◆ Information
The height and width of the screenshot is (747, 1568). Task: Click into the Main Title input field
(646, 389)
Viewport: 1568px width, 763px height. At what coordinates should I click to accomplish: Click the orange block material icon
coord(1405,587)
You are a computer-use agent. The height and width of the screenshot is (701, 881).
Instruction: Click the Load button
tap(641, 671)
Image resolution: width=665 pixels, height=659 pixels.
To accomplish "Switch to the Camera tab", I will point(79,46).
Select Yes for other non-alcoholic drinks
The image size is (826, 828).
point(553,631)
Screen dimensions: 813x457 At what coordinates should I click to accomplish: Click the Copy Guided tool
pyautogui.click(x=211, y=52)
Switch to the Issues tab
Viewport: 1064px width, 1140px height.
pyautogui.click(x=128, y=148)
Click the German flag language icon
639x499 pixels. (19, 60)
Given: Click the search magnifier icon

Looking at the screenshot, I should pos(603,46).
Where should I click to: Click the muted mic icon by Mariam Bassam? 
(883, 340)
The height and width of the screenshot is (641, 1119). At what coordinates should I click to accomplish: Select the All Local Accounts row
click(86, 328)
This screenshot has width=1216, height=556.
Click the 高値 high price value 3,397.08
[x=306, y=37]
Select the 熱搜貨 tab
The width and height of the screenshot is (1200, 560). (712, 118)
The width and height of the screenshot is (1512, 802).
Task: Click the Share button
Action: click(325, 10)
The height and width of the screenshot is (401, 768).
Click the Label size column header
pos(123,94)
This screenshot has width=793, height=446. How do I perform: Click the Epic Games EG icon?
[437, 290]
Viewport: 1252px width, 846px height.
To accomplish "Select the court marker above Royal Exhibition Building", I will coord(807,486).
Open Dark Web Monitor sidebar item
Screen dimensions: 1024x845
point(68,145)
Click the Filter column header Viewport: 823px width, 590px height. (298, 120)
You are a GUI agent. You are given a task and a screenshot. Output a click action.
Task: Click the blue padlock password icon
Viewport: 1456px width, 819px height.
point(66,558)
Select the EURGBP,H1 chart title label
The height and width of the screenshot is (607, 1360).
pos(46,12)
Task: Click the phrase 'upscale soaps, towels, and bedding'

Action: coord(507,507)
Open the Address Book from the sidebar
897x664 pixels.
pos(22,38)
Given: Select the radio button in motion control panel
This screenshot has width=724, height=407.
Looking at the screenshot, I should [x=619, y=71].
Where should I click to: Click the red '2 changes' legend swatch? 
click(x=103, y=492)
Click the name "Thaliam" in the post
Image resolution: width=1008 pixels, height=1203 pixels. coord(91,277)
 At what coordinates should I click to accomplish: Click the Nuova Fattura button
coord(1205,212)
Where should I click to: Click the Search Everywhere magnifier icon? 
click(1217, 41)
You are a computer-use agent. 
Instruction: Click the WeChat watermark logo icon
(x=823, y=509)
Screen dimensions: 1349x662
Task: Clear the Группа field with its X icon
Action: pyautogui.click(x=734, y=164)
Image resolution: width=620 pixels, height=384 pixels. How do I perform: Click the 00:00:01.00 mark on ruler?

◆ What is needed
Output the entire data exactly, line for line.

◆ Output of the task
The height and width of the screenshot is (747, 1568). Task: Click into the Main Title input field
(646, 389)
Viewport: 1568px width, 763px height. At what coordinates should I click to accomplish: Click the orange block material icon
coord(1405,587)
You are a computer-use agent. The height and width of the screenshot is (701, 881).
Instruction: Click the Load button
tap(641, 671)
Image resolution: width=665 pixels, height=659 pixels.
To accomplish "Switch to the Camera tab", I will point(79,46).
Select Yes for other non-alcoholic drinks
The image size is (826, 828).
point(553,631)
Screen dimensions: 813x457 At what coordinates should I click to accomplish: Click the Copy Guided tool
pyautogui.click(x=211, y=52)
Switch to the Issues tab
Viewport: 1064px width, 1140px height.
pyautogui.click(x=128, y=148)
Click the German flag language icon
639x499 pixels. (19, 60)
Given: Click the search magnifier icon

Looking at the screenshot, I should pos(603,46).
Where should I click to: Click the muted mic icon by Mariam Bassam? 
(883, 340)
The height and width of the screenshot is (641, 1119). At what coordinates should I click to accomplish: Select the All Local Accounts row
click(86, 328)
This screenshot has width=1216, height=556.
Click the 高値 high price value 3,397.08
[x=306, y=37]
Select the 熱搜貨 tab
The width and height of the screenshot is (1200, 560). (712, 118)
The width and height of the screenshot is (1512, 802).
Task: Click the Share button
Action: click(325, 10)
The height and width of the screenshot is (401, 768).
Click the Label size column header
pos(123,94)
This screenshot has width=793, height=446. How do I perform: Click the Epic Games EG icon?
[437, 290]
Viewport: 1252px width, 846px height.
To accomplish "Select the court marker above Royal Exhibition Building", I will coord(807,486).
Open Dark Web Monitor sidebar item
Screen dimensions: 1024x845
point(68,145)
Click the Filter column header Viewport: 823px width, 590px height. (298, 120)
You are a GUI agent. You are given a task and a screenshot. Output a click action.
Task: Click the blue padlock password icon
Viewport: 1456px width, 819px height.
point(66,558)
Select the EURGBP,H1 chart title label
The height and width of the screenshot is (607, 1360).
pos(46,12)
Task: Click the phrase 'upscale soaps, towels, and bedding'

Action: coord(507,507)
Open the Address Book from the sidebar
897x664 pixels.
pos(22,38)
Given: Select the radio button in motion control panel
This screenshot has width=724, height=407.
Looking at the screenshot, I should [x=619, y=71].
Where should I click to: Click the red '2 changes' legend swatch? 
click(x=103, y=492)
Click the name "Thaliam" in the post
Image resolution: width=1008 pixels, height=1203 pixels. coord(91,277)
 At what coordinates should I click to accomplish: Click the Nuova Fattura button
coord(1205,212)
Where should I click to: Click the Search Everywhere magnifier icon? 
click(1217, 41)
You are a computer-use agent. 
Instruction: Click the WeChat watermark logo icon
(x=823, y=509)
Screen dimensions: 1349x662
Task: Clear the Группа field with its X icon
Action: pyautogui.click(x=734, y=164)
Image resolution: width=620 pixels, height=384 pixels. How do I perform: Click the 00:00:01.00 mark on ruler?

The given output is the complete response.